Tuesday, December 6, 2016

Angka dan Kata

Gambar diambil dari sini
Tulisan ini dimuat juga di Qureta


Belakangan pagi selalu bising. Suara rengekan pompa air yang memekakkan telinga senada dengan berita pagi di tanah air. Tetapi mau tak mau saya harus menelannya, dipaksa menikmatinya. Tak ada ruang kosong. Suara-suara bersahutan, memaki, menjatuhkan.
Angka bukan sesuatu yang harus disembah, tetapi angka setidaknya bisa menunjukkan kebenaran. Angka bisa membuat kita tampak cerdas sekaligus bodoh. Berhitung bukanlah perkara mudah. Buktinya banyak sekali yang tidak suka matematika, meskipun matematika sejatinya bukanlah pelajaran menghitung.
Angka yang berasal dari India ini sekarang bertebaran di ruang publik. 4 digit, 5 digit, bahkan 6 digit seolah belum cukup melegakan dahaga. Angka yang disebar di ruang maya pun menggumpal, membentuk awan hitam yang sebentar lagi akan berubah menjadi hujan deras. Hujan angka. Hujan angka mengikuti hujan Kata yang telah membasahi bumi lebih dulu sejak beberapa bulan lalu. Hujan masih perkara rezeki dari yang maha pemurah, dia masih dinanti untuk menyuburkan tanah. Tetapi tak jarang, hujan membawa petaka. Awan pekat, yang membawa air di perutnya dan menumpahkannya seketika bisa membuat makhluk di bawahnya kalang kabut. Berlindung di bawah payung, di teras-teras perkantoran dan halte bus, tak sedikit juga yang berlindung dibalik nama besar. Begitu juga dengan Angka dan Kata. Angka dan Kata yang sudah tak wajar jika terus didengungkan akan menyebabkan asam lambung meningkat dan gangguan tidur.

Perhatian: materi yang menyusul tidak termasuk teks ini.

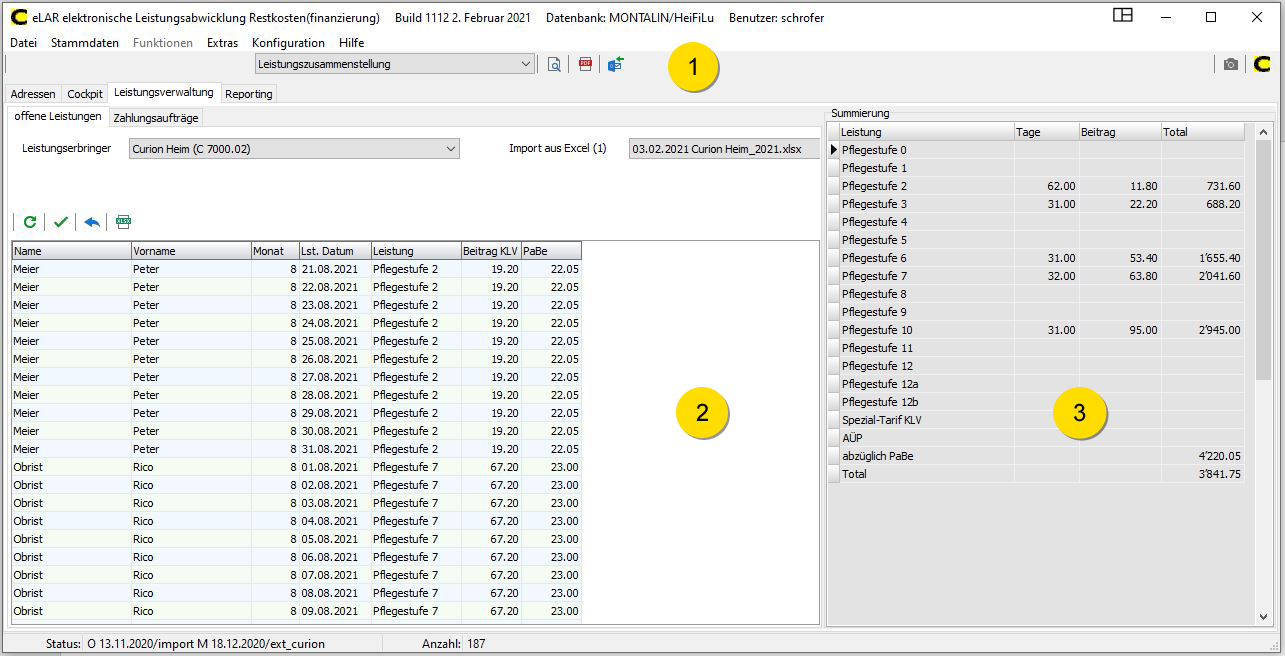This screenshot has width=1285, height=656.
Task: Export report via the PDF icon
Action: 586,65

Hasilnya bukanlah kebenaran, melainkan gosip yang sudah tak bisa lagi ditakar kadar kedunguannya. Semua hanya menelan gosip tanpa berusaha mencari kebenarannya. Angka dan Kata ditangkap sekenanya, seenaknya, semaunya. Angka dan kata dimanipulasi bahkan dimutilasi. Melahirkan bercak-bercak keraguan dan prasangka. Pada akhirnya saya berusaha membuktikannya sendiri. Menjadi seperti mereka, berhitung dengan data bukan dengan khayal. Dengan susah payah menghitung angka dengan presisi. Saya pun harus rela dihujani kata-kata yang memekakkan telinga, sepeti palu Thor ada di samping telinga. 
Peluh, keluh. Penanda hadirnya usaha.
Caci, maki. Penanda diri.
Lantang, kritis. Penanda keberanian.
Menerima tanpa mencerna, mendapat tanpa bertanya. Penanda kebodohan.  

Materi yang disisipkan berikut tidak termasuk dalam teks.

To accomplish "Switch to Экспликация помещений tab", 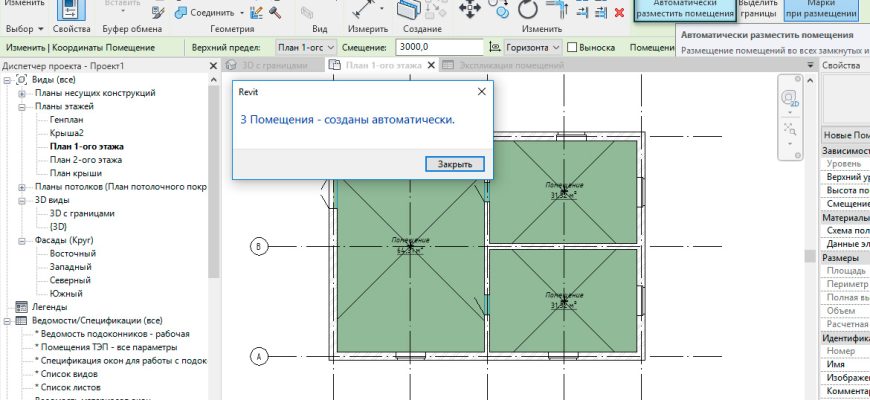I will coord(505,66).
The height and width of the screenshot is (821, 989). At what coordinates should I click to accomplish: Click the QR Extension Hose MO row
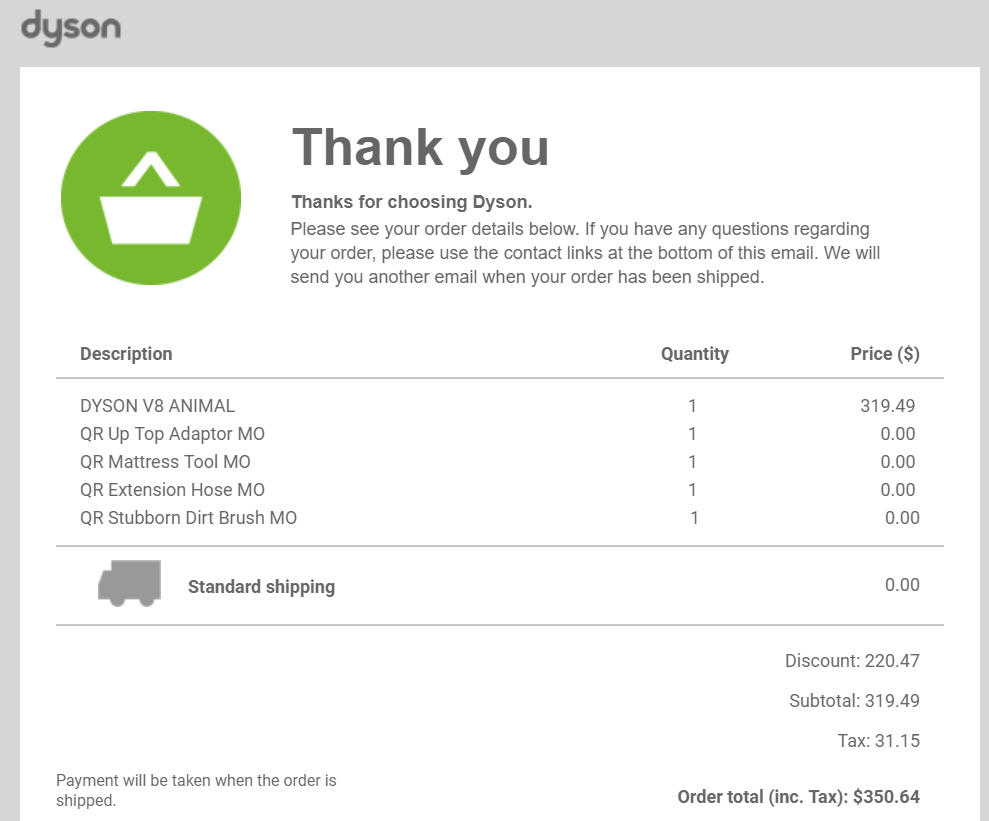click(172, 490)
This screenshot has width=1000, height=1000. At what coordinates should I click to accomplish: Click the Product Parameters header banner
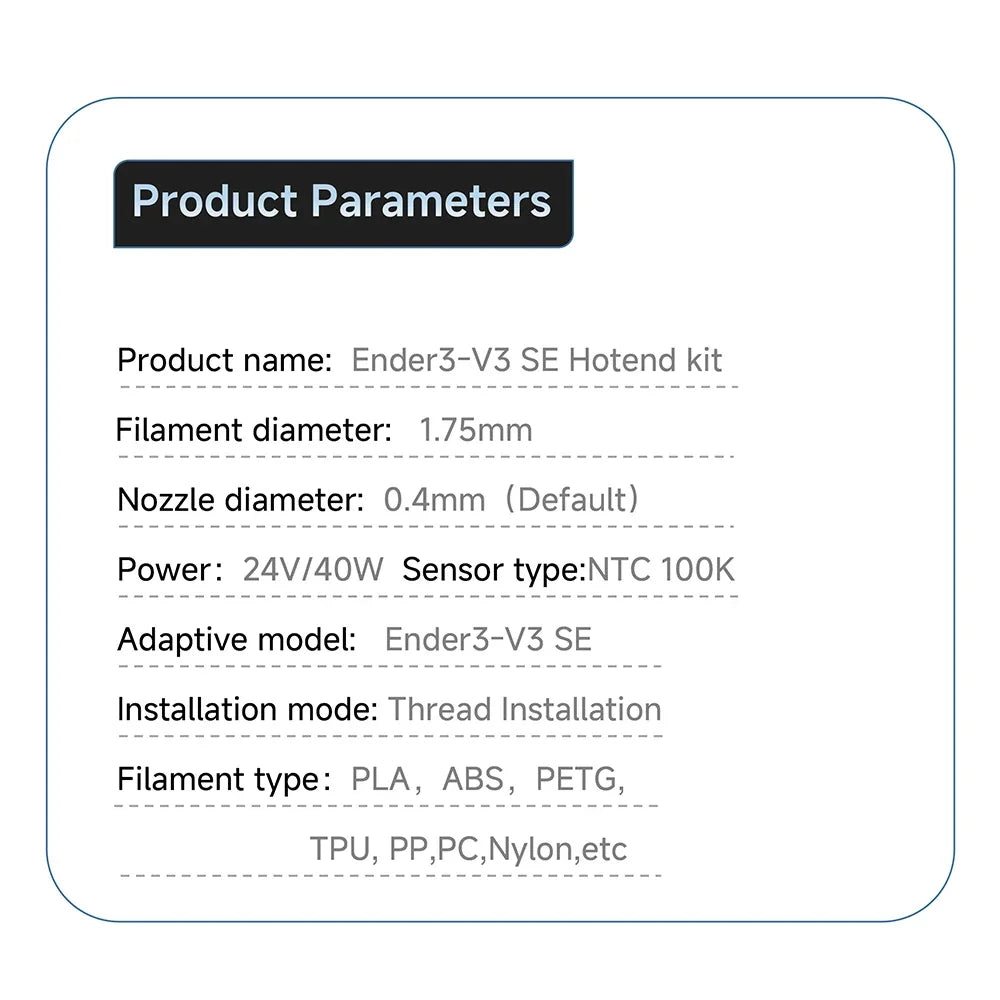343,203
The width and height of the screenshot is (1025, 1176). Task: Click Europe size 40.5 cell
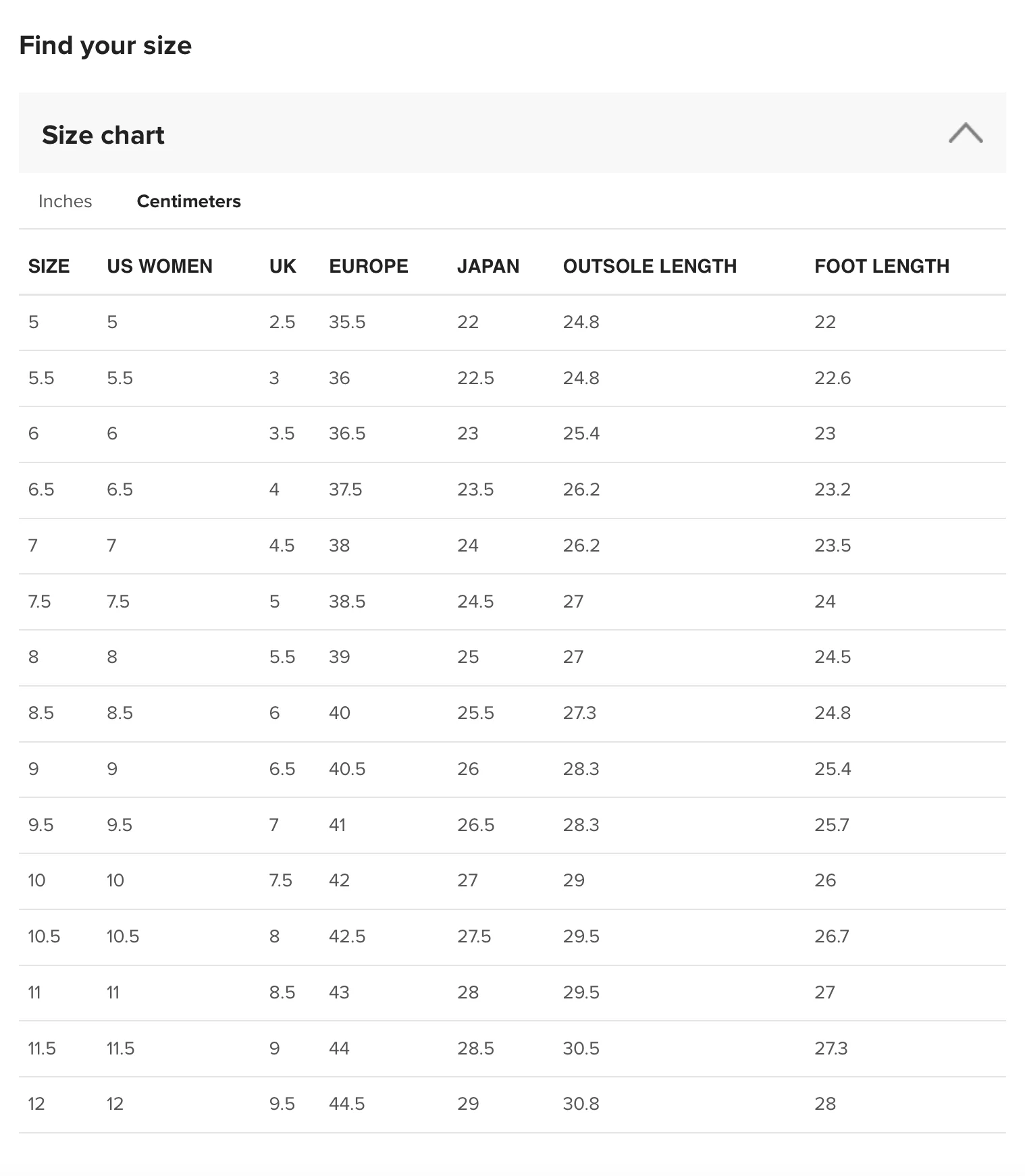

Santun, sopan dan bersih tak melulu penanda kebaikan.
Pada akhirnya saya harus mengajak Angka dan Kata berbicara untuk  menghentikan kegaduhan. Angka merajuk, Kata memelas. Wajah mereka penuh derita.
"Saya rindu ruang-ruang sunyi. Saya ingin melahirkan kalimat-kalimat cinta, bukan permusuhan. Saya ingin membesarkan anak-anak Inspirasi bukan malah menjatuhkan. Saya ingin menjahit kalimat kedamaian bukan ajakan perang” kata Kata.
"Saya mendamba kelas-kelas nalar. Saya ingin diperdebatkan dalam ruang-ruang ilmiah tentang sebuah penemuan besar yang bermanfaat untuk bumi, bukan hanya sekedar saling mengklaim jumlah. Saya merindu matematikawan sejati yang menyentuh saya dengan halus dan sopan” kata Angka.
Saya mendengarkan dengan seksama, sesekali melihat mereka menarik nafas panjang. Sesekali menengok ruangan yang masih saja gaduh penuh Angka dan Kata. Banyak sekali orang menuding Angka, banyak juga yang menghardik Kata. Angka dan Kata di adu lewat alasan argumentasi. Angka dan Kata menjadi primadona, di televisi, di ruang maya, di kelas, di taman, di ruang diskusi, bahkan di kamar tidur. Angka sesak, Kata sekarat. Saya hanya bisa memeluk Angka dan Kata yang tengah berduka.